Please copy out the records below word for word, from the line that contains "Screen dimensions: 1568x541" through the line that contains "Looking at the screenshot, I should [x=1368, y=213].".
-- BEGIN Supplied entries --
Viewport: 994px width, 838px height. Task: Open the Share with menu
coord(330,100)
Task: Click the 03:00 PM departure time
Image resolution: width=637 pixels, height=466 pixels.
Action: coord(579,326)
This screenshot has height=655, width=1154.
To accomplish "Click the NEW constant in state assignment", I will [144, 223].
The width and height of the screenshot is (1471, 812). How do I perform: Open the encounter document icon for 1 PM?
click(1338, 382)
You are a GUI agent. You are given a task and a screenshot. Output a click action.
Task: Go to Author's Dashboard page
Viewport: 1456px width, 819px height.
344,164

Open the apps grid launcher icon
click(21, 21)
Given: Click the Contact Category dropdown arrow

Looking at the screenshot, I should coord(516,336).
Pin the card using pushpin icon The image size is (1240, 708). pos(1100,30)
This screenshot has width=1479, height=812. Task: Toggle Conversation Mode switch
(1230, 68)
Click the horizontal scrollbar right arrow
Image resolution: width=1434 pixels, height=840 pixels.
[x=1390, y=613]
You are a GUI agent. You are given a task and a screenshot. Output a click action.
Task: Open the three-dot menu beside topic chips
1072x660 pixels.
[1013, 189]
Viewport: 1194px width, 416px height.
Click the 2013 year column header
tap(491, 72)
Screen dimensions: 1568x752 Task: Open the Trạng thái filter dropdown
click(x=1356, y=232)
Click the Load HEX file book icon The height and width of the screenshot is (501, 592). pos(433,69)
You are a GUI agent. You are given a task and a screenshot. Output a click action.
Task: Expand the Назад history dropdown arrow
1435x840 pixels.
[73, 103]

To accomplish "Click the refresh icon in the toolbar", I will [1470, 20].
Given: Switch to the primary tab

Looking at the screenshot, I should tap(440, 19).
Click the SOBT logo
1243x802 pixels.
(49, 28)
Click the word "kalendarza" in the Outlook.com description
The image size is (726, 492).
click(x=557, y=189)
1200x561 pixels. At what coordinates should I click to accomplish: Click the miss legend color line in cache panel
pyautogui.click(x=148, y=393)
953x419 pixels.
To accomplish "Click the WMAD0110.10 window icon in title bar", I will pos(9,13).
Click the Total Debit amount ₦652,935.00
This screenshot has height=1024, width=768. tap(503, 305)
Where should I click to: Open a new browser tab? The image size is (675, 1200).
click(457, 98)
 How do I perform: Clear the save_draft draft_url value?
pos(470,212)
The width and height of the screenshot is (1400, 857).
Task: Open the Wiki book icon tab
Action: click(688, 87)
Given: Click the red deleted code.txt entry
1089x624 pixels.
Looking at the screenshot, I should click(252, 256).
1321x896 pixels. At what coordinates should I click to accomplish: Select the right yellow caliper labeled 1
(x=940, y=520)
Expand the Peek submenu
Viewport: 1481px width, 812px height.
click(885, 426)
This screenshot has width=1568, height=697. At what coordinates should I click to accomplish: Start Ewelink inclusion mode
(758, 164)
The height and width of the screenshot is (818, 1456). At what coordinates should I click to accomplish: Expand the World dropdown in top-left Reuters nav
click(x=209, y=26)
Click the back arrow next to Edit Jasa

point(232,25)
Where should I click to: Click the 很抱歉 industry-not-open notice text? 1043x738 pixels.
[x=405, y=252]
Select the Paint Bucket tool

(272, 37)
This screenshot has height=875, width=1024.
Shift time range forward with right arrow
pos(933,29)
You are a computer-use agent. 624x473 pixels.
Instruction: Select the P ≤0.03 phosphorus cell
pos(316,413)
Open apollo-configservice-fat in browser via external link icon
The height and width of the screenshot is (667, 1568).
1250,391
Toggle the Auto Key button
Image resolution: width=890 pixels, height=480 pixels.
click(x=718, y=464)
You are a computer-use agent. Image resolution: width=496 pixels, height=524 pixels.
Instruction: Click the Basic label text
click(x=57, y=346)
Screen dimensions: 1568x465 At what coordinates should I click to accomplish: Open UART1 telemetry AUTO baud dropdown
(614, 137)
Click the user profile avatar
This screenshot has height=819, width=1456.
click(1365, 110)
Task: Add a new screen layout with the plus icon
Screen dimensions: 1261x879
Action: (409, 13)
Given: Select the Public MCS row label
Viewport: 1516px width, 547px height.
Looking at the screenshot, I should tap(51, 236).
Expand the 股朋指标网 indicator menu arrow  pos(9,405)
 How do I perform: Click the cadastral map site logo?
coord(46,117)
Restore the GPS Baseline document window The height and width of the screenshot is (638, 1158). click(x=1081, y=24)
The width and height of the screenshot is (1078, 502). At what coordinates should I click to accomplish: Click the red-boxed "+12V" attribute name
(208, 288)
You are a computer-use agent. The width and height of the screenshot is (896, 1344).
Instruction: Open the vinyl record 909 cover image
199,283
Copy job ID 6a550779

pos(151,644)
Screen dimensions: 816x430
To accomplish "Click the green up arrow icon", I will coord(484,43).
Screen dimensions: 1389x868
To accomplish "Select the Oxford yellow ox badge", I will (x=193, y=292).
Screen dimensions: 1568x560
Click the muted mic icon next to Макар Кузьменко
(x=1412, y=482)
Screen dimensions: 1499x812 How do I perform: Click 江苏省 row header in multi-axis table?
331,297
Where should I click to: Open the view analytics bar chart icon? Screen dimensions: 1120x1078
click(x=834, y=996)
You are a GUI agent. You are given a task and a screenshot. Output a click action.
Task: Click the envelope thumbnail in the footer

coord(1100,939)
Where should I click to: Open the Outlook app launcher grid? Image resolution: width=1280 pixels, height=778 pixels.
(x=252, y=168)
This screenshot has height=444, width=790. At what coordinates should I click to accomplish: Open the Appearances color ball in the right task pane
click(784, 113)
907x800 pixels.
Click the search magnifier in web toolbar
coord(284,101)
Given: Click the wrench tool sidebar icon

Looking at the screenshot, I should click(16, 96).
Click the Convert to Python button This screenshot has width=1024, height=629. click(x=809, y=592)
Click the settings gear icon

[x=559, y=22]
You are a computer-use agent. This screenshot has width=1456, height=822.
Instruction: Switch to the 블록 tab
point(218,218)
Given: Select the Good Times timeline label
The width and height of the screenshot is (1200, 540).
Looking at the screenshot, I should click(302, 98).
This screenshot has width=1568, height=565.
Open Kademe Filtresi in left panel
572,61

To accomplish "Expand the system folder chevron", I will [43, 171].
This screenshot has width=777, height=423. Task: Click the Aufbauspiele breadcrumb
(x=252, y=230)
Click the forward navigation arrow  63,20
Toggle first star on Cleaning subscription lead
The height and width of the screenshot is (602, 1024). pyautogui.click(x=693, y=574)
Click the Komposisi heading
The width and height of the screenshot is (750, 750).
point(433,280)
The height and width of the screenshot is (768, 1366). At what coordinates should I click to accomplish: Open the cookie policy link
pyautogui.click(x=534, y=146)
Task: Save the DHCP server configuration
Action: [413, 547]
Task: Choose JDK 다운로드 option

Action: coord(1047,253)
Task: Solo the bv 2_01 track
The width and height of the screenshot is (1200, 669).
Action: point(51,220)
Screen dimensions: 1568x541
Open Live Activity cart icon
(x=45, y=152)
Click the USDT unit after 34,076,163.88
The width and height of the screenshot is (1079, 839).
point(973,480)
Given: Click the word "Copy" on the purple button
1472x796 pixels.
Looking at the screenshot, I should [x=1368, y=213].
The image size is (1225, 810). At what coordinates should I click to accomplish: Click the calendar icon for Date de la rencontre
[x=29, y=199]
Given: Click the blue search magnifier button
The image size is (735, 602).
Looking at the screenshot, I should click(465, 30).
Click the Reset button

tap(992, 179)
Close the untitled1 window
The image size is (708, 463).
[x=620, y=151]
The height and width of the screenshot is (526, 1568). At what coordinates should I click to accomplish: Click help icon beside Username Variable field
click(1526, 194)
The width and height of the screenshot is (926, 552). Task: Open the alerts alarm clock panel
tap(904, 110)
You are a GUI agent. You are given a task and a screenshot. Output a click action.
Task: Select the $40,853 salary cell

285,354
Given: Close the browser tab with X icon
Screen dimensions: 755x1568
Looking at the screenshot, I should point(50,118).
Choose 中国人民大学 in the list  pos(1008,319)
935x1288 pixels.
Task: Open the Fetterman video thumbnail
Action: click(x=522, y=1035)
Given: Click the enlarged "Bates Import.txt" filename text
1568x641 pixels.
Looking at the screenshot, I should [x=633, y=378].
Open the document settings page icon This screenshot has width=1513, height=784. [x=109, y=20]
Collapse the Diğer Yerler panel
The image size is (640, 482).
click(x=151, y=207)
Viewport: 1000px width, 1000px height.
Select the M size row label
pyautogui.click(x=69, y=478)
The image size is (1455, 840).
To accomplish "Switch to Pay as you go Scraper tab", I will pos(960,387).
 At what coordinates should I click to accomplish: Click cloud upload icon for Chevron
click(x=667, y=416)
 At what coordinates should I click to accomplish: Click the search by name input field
-- END Supplied entries --
## Exercise output
Screen dimensions: 1568x541
Open Live Activity cart icon
(x=45, y=152)
Click the USDT unit after 34,076,163.88
The width and height of the screenshot is (1079, 839).
point(973,480)
Given: Click the word "Copy" on the purple button
1472x796 pixels.
Looking at the screenshot, I should [x=1368, y=213].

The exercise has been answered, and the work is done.